Basic Problem

If I read about current AI Alignment research ideas, I see a lot of discussion about high capability scenarios, in which AI would be too smart to align simply. It would deceive operators, hack through communication channels and goodheart it's way over to infinity.

However if I block the part of my mind that likes to think about cool superintelligence overlords, and try to understand why high capability should introduce an actual complexity shift... it doesn't seem that intuitive.

At basic level - any time an AI does something we don't want, it's a plain and simple failure of matching one reward function to another. In high capability AI (HAI) we can only imagine what reward functions would be, and how they would be represented. Right now, our simple low capability models (LAI) have reward functions in the shape of big mess of parameters and connections that randomly walked into the first region in which loss is small enough. Are we sure that they are aligned ? I think it's pretty probable that if we take a general consequentialist and bind him to this reward function (whatever it represents) the result would be quite catastrophic. Of course this example is a little contrived, but I think image of separate consequentialist vs. reward function is helpful here.

It seems to me a real alignment failure structure is shared between HAI and LAI. The first just has more wiggle room, so potential misalignments propagate to the level when we can easily notice them.

To be more precise, I think that base level alignment challenge (make actual reward function of a model to be what we want) has some fixed (but high) level of complexity mostly independent of capability. 

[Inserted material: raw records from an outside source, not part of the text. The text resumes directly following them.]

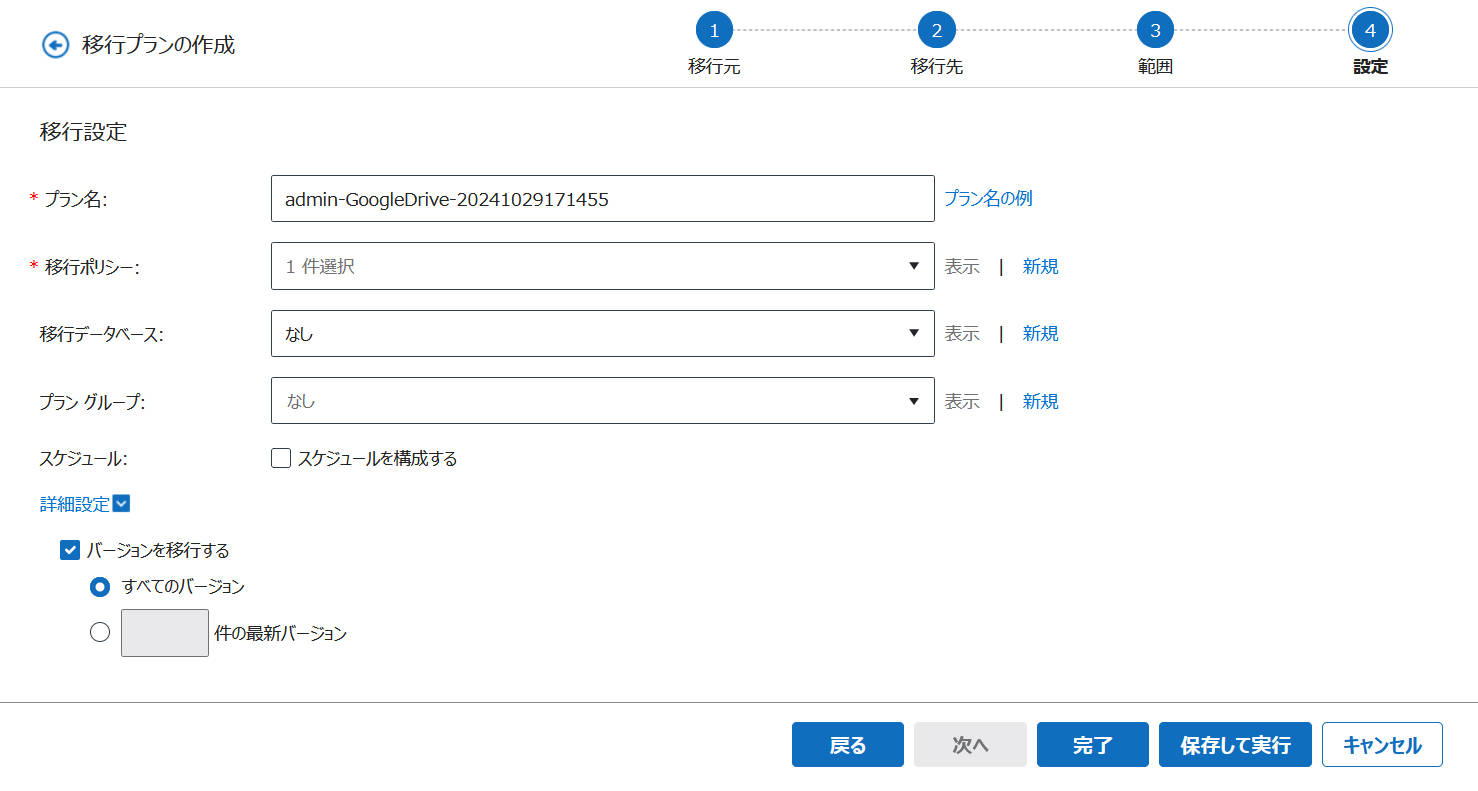The width and height of the screenshot is (1478, 791).
Task: Click 新規 link next to 移行データベース
Action: pyautogui.click(x=1040, y=333)
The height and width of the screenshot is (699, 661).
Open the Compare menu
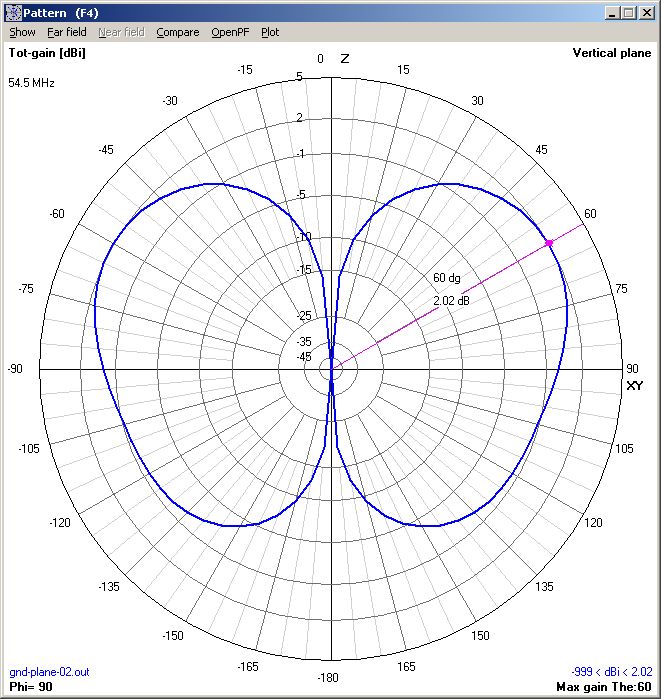pyautogui.click(x=177, y=32)
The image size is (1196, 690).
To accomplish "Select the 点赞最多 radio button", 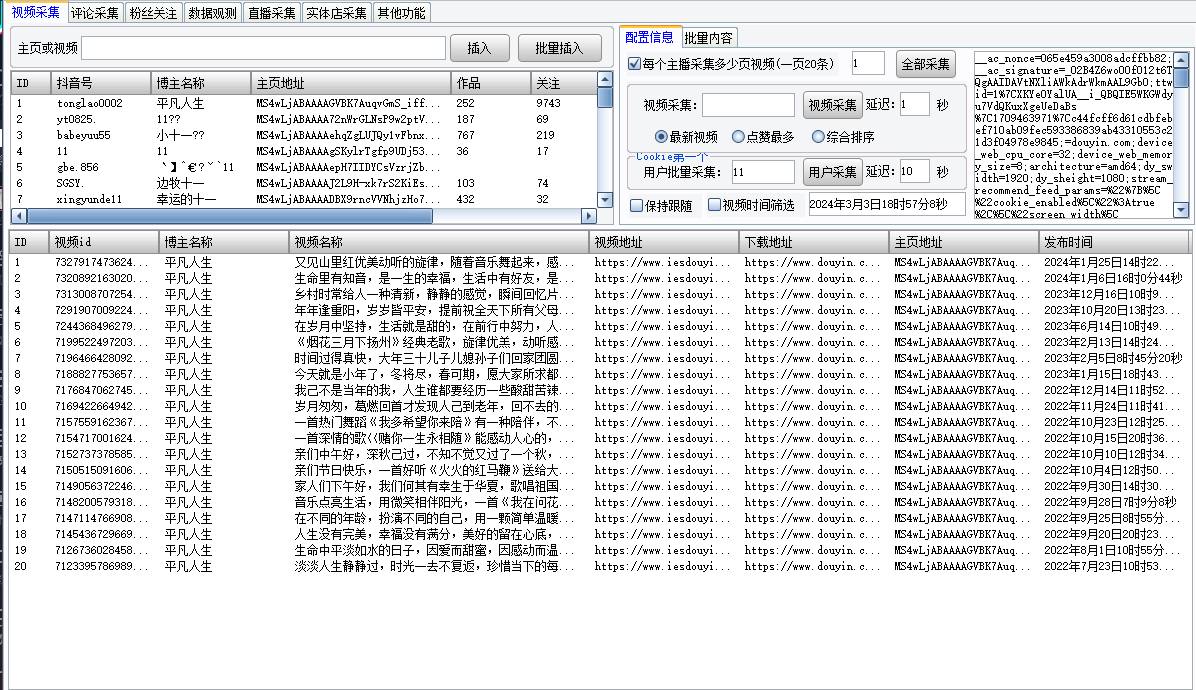I will [x=739, y=137].
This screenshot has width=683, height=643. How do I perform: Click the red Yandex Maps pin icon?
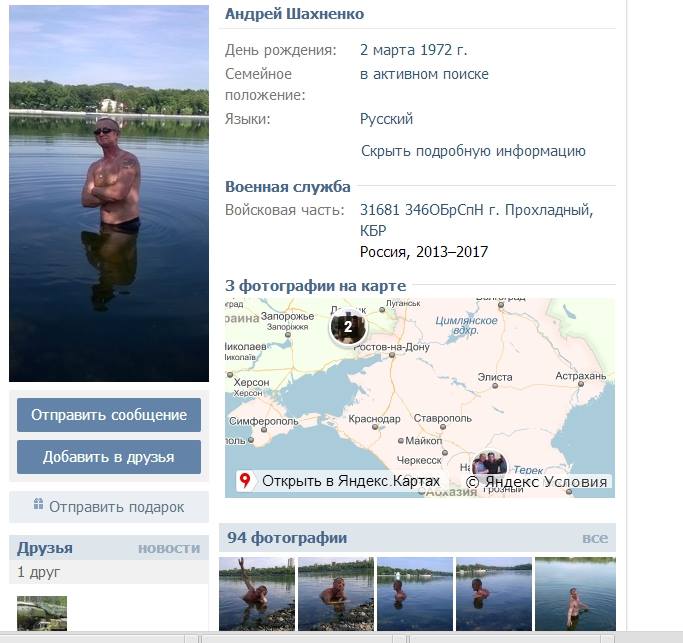coord(245,481)
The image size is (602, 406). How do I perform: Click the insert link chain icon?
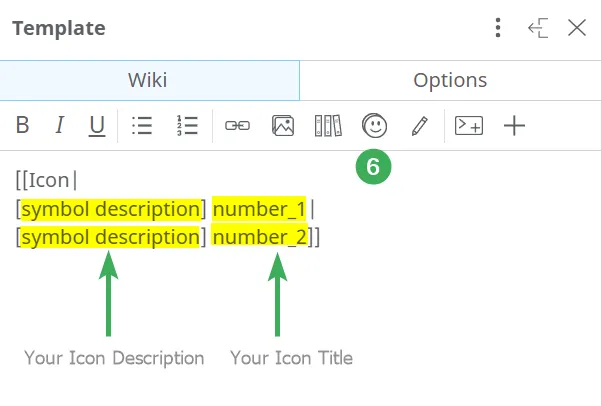237,126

Let's assume this is somewhat true, then what?

Next steps

Then we should do more low capability research:

  1.  It will be more anchored in reality.
    1. We can try to test that our current alignment ideas work on LAI.
  2. It consumes less compute, so it can:
    1. Produce more insights for the same money/time.
    2. Be more relevant to current AI research, which would increase chances of adoption.
    3. We can perform more complicated experiments.
       

There is some current research directions which are working at LAI level. I think a lot of Interpretability work are in this category.

Also isn't the whole AI research industry working on this problem? AI that works ok and can be commercially deployed is more aligned than one which fails to achieve anything.

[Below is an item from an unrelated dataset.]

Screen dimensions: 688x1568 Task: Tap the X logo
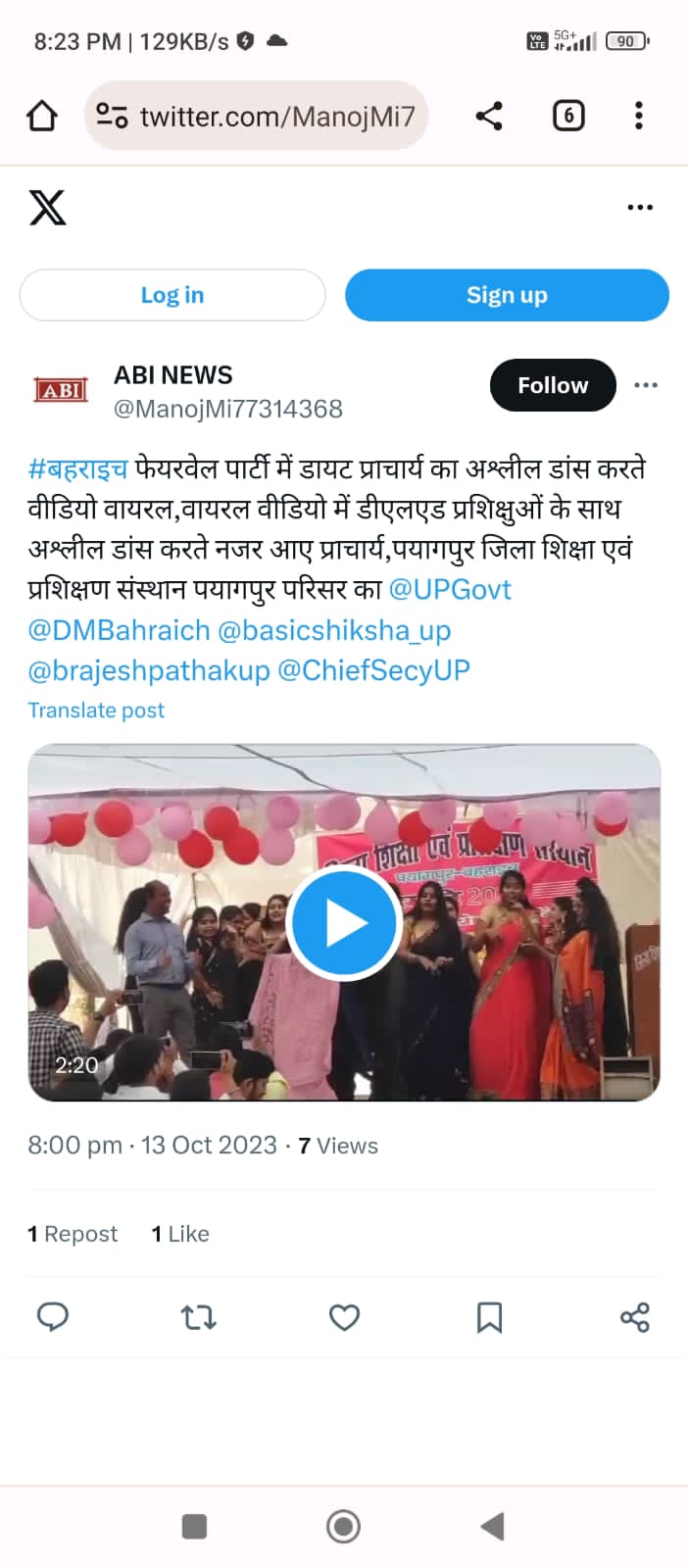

However it seems to me that our current approach for AI research has wrong focus to be applicable in alignment. Because capabilities are low, we can achieve decent performance by hacks and tricks , like changing number of layers :) 

I think that to get useful insights from LAI we need to drag misalignment into plain view. This requires dark side approach. Instead of trying to make AI to do what you want, we can try to intentionally misalign it.  I think after we see a lot of horribly misaligned but still real AIs we would gain insight into structure of misalignment.

Of course this is still just hopeful thinking, and we still need to figure out bounds of alignment which is a very small target.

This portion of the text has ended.